What is Fraud?
Fraud is a false representation about a material fact. It is any intentional deception designed to unlawfully deprive the Smithsonian Institution or the United States of something of value or to secure for an individual a benefit, privilege, allowance, or consideration to which he or she is not entitled.
Examples of Key Fraud Indicators
- Unexplained entries of altered records
- Unusually large amounts of payments in cash
- Inadequate or missing documentation
- Delays in producing requested documentation
- Non-serial number transactions
- Unauthorized transactions
- Unusual patterns and trends in contracting and procurement
- Unrealistic contract prices
- Increase in claims for reimbursement
- Offers of gifts, money, or other gratuities from contractors, grantees, or other individuals dealing with the government
- Photocopies of documents where it is difficult to detect alteration
- False or misleading information
- Missing approval signatures
- Lack of separation of duties
- Discrepancies in handwriting
- Inadequate monitoring by management
- A history of impropriety
- Lack of or out-of-date written policies and procedures, including those safeguarding assets
- Lack of communication and/or support for ethical standards by management
- Uncharacteristic behavior, including a person living beyond his/her means
- Unaccountable funds
- Uncharacteristic willingness to settle claims
- Fictitious vendors
- Unauthorized personnel with access
- Overly complex organizational structure
- High turnover rate
- Reassignment of personnel
- Termination of key personnel
- "Missing" files, reports, data, and invoices (both electronic and paper)

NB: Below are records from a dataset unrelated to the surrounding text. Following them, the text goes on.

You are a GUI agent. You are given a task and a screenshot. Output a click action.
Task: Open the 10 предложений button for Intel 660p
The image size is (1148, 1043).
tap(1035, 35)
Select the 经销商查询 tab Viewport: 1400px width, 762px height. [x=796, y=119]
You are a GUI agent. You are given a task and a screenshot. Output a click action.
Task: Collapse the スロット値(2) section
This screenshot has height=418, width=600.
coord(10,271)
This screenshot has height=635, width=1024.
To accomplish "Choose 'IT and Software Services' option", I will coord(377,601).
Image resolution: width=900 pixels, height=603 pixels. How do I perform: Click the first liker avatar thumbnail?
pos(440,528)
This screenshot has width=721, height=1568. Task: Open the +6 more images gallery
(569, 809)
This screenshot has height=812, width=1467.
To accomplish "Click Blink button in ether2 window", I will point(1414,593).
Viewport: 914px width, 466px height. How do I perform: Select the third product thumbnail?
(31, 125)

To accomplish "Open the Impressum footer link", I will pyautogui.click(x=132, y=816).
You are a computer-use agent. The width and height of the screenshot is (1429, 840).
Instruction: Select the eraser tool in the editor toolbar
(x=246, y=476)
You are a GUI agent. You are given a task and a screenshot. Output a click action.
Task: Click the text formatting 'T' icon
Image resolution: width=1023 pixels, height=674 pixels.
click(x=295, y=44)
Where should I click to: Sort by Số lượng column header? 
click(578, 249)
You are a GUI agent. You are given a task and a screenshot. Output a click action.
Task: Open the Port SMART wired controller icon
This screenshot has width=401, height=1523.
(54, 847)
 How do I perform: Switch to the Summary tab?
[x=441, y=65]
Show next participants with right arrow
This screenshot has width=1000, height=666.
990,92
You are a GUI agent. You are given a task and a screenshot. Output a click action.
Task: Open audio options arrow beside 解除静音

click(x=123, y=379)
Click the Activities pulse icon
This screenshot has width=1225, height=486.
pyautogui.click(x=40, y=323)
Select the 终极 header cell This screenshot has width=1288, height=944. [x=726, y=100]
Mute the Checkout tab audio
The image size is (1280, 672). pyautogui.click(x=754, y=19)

- Missing, weak, or inadequate internal controls
- Management override of key internal controls
What is Waste?
Waste involves the taxpayers not receiving a reasonable value for money in connection with any government-funded activities due to an inappropriate act or omission. Most waste does not involve a violation of law; rather, waste relates primarily to mismanagement, inappropriate actions, and inadequate oversight.
What is Abuse?
Abuse involves behavior that is deficient or improper when compared with behavior that a prudent person would consider reasonable and necessary business practice given the facts and circumstances. Abuse also includes misuse of authority or position for personal financial interests or those of an immediate or close family member or business associate. Abuse does not necessarily involve fraud or violations of laws, regulations, or provisions of a contract or grant agreement.
Examples of Abuse
- Creating unneeded overtime
- Requesting staff to perform personal errands or work tasks for a supervisor or manager
- Performing tasks related to a personal business during working hours and on government equipment
- Misusing the official's position for personal gain (including not only the official's personal interests but the interests of family members or others)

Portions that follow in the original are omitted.